**Exercice court 1**:
Recopiez à l'identique les lignes des enregistrements comprises entre celle qui contient « Click the Energy category arrow icon » et la fin des enregistrements, bornes incluses.

Apparue dans les années 1990 aux États-Unis, la rencontre en ligne a explosé avec la généralisation de l’ADSL (Internet haut débit) au début des années 2000. Match.com, le pionnier américain, Meetic le Français, FriendScout l’Allemand… les sites de rencontres sont l’emblème de l’éphémère, de l’instantané et du moindre risque, à une période où il serait devenu plus compliqué de faire des rencontres « live ». « Derrière leur ordinateur, les gens deviennent prolixes, ils se dévoilent naturellement, affirme Emeline Prioult, responsable du service de presse de Meetic. Ces sites ont permis à beaucoup de célibataires de lier connaissance. » Une aubaine pour les timides et les singles endurcis, et un accélérateur pour d’autres.

Fanny et Dimitri, 28 et 30 ans, se sont rencontrés en ligne. Chacun avait ses motivations, mais tous deux cherchaient l’âme sœur. En mai 2007, après deux « rendez-vous Meetic », Fanny s’arrête sur le profil de Dimitri. Trois semaines de chat et de coups de téléphone, et ils se rencontrent. Le courant passe, ils se revoient. Dimitri pose rapidement ses bagages chez Fanny. Elle a longtemps pensé que les sites de rencontres étaient destinés aux « cas désespérés » avant d’essayer. « J’ai été étonnée de voir à quel point c’était facile, confie-t-elle. C’est sûr qu’il faut trier : parfois je “chattais” avec six ou sept personnes en même temps ! » C’est aussi la « facilité » qui a séduit Dimitri, qui estime qu’ « une fois entré dans la vie active, c’est plus difficile de faire de nouvelles rencontres ». Le lieu de travail reste un endroit de rencontres privilégié, mais les collègues de Dimitri, informaticien hétérosexuel, sont en grande majorité des hommes. « Et une fois qu’on a fait le tour des amis d’amis… » Signe des temps : on déserte les lieux de convivialité et de proximité pour passer des heures derrière son ordinateur, où tout paraît « à portée de souris ». Il suffit en effet de quelques clics pour voir s’afficher des milliers de profils comme autant d’opportunités amoureuses…

Des sites spécialisés ont vu le jour pour mieux satisfaire les goûts de chacun : sites professionnels, indexés sur le niveau d’études, les revenus, l’âge, les préférences sexuelles, sites « ethniques » même, le Net étant l’espace communautaire, et communautariste, par excellence… Les célibataires y sont extrêmement convoités. Leur pouvoir d’achat aussi. Le slogan serait : « Payez, vous n’aurez plus qu’à choisir. Cliquez et vous serez servi. »

**Enregistrements**:
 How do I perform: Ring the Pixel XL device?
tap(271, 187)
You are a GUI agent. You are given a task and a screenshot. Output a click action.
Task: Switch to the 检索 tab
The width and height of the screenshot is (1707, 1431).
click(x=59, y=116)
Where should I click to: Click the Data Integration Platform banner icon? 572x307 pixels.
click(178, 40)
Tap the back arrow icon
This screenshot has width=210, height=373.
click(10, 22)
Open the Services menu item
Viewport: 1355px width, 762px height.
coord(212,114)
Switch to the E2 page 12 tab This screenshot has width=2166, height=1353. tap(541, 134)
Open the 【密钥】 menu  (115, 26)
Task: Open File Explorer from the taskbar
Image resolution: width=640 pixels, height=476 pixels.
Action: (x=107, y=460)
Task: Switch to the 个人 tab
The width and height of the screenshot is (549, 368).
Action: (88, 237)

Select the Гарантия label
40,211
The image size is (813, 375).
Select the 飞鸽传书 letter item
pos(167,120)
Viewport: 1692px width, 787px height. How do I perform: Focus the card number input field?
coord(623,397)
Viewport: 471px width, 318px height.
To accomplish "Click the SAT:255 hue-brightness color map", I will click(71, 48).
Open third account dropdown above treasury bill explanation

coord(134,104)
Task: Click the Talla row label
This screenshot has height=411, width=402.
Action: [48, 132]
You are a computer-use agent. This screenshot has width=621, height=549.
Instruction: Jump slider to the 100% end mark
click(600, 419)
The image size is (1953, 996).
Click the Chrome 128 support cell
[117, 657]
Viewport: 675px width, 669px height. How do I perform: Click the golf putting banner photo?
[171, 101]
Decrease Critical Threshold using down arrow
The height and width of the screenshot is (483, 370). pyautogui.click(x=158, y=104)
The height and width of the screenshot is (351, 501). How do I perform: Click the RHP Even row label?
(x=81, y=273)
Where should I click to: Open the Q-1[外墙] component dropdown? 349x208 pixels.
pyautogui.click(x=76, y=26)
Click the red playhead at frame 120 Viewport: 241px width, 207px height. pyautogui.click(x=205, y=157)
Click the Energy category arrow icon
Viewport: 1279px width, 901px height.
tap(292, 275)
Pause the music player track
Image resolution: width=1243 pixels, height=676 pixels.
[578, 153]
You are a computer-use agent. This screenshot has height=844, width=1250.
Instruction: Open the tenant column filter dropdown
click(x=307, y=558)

**Exercice court 2**:
Relevez tous les sites de rencontres désignés par leur nom dans le texte sur la rencontre en ligne.

**Résultat attendu 1**:
Click the Energy category arrow icon
Viewport: 1279px width, 901px height.
tap(292, 275)
Pause the music player track
Image resolution: width=1243 pixels, height=676 pixels.
[578, 153]
You are a computer-use agent. This screenshot has height=844, width=1250.
Instruction: Open the tenant column filter dropdown
click(x=307, y=558)

**Résultat attendu 2**:
Match.com, Meetic, FriendScout